I'd like to share today a book that was quite useful to me when I was waiting for baby 3's arrival.
This is a relatively new venture from the Happy Birthing Company: a guide to planning and engaging with your birth.
I agree so strongly with this statement on the back cover. You can't predict what kind of birth you will experience, you can't really choose to have no complications, but you can stack the odds of getting your desired outcomes in your favour. I prefer the language of birth preferences rather than plans, because I feel this better reflects the reality of birth. We might prefer not to have a medicalised delivery, but if we have informed ourselves about the circumstances under which one might be necessary, and explore how we might like it to go in such eventuality, we will surely be in a better position for a positive birth than if we only plan for the outcomes we want but face the situation we don't.
This lovely little book functions as a set of prompts for exploring your own birth preferences. Whether you are starting with a clear idea of what sort of birth might be the right one for you, or if you are starting right at the beginning of the journey with no ideas at all, these prompts can really help you to make your own informed decisions about birth. Small, light, and spiral bound so that it stays open and flat, the book is ideal for tucking in with maternity notes or into your birth bag (you can also download a PDF).
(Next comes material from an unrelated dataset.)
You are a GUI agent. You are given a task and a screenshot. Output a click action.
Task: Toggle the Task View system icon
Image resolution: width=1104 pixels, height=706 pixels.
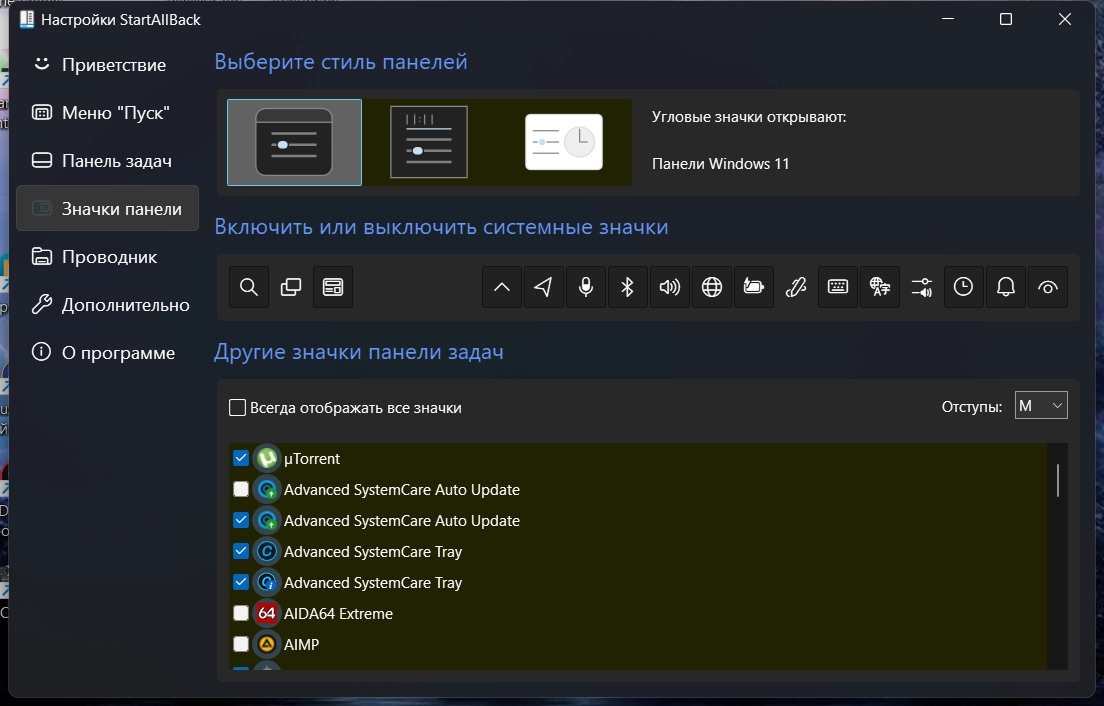291,288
It has plenty of space for you to write your thoughts and preferences, as well as prompts to encourage you to do your own research about important decisions.
This little book was a great tool for Husband and me in preparing for the birth of Baby 3. It provided the starting point for important conversations and decisions that we had to have, and I highly recommend expectant families use it in this way: as a guide and starting point for communication with each other and with care givers, or perhaps a doula. I think that the range of subjects mentioned will give every expectant parent something to think about, something they need to research further and inform themselves about. I hope this really takes off, because it has the potential to make a big difference to outcomes for mothers.